Yahoo, layoffs, cutting by the numbers & emotional intelligence

Kara Swisher’s sharing that this Wednesday is the date for the next round of Yahoo! layoffs. She’s predicting 1,500 to 2,000 jobs vaporized, adding lots more out of work in the Bay area, NYC and Santa Monica.

While there’s something morbid about companies that do lavish holiday parties and then sever staff, it’s more distressing to read that Yahoo’s plan is to  eliminate whole projects and move divisions between managers.

As some one who was laid off from Yahoo! 10 months ago, reading this new makes me want to scream, loudly, something along the lines of “Senior managers at Yahoo!, you who have options vested and big salary cushions, when are you going to quit playing hot potato passing groups back and forth, funding and then starving projects every three-six months, and create a coherent strategy that might make a difference?”

Another thing that worries me is that, even with all the executive departures of the past year–the  Microsofties who came, drove people out and left, the  VPs and SVPs who went on to other roles (at Microsoft, venture funds and wherever) enough of the top management remains to suggest that this layoff, like the last big one, is going to be executed by people who don’t have a clue how to manage human capital.

Last go round, as whole departments and projects were cut, some of the most skilled staffers in areas like interactive design, product management and program management were let go.  In other words, you could be top talent on a project, but if that project was cut, honey, you were toast.

Why would this go-round be any different?
Since Yahoo! is cutting by the numbers, we have to assume they’re going to let some of the strongest people go again, perhaps to try to (quietly) later rehire, as also happened last time. So think about it–when those self-satisfied announcements go out, about the “deep cuts and the bright future that lies ahead”, those left with out jobs in a deepening recession right before Christmas will have the comfort of knowing they weren’t let go because they were the bottom 10%, they were let go because their managers fail to convince their bosses that those projects were ones that mattered. (And since the big bosses didn’t know most of those people, great talent was let go, while deadwood remained ( and remained.)

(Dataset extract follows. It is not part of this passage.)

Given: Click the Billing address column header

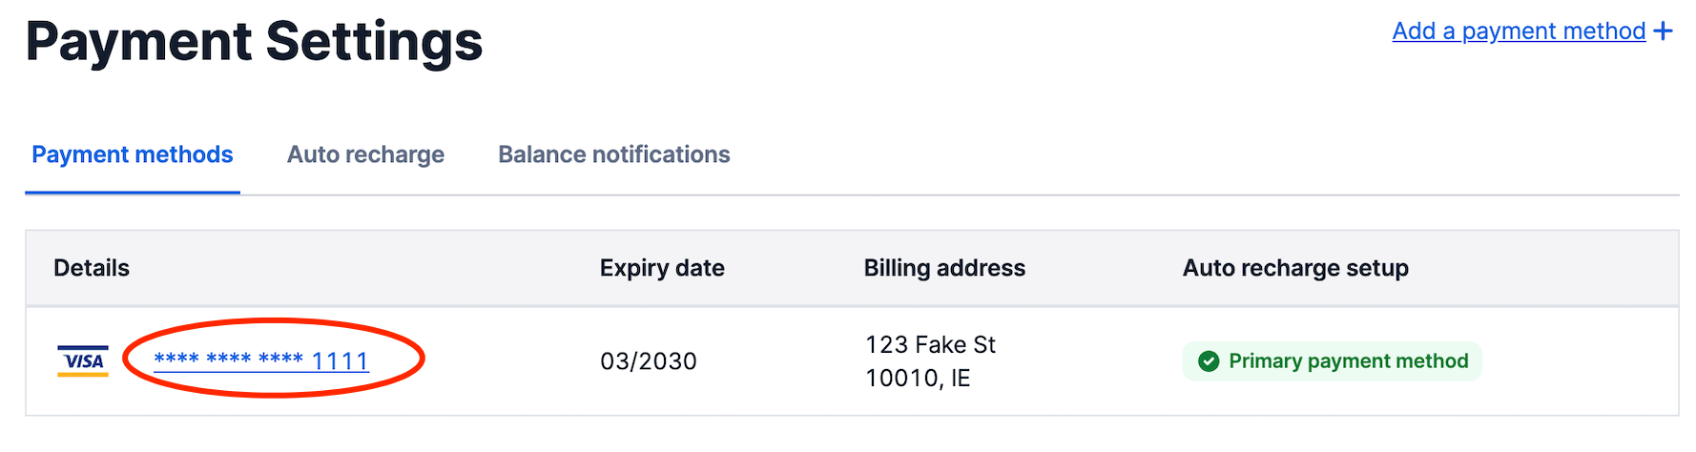Looking at the screenshot, I should (944, 268).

Is it going to be like that this time (again)? Or it is going to be different? Wanna place some bets?

Layoffs are  always tough, and yes, sometimes you have to slash to the bone.

But I’m hoping that this time Yahoo! is (finally) able to apply some smarts in the human capital area. Maybe this time the huge upheavals and chaos this reduction in force will create actually leaves the best and brightest–not the most plodding and dutiful–on staff at Big Purple.

Either way, I feel for everyone losing their jobs.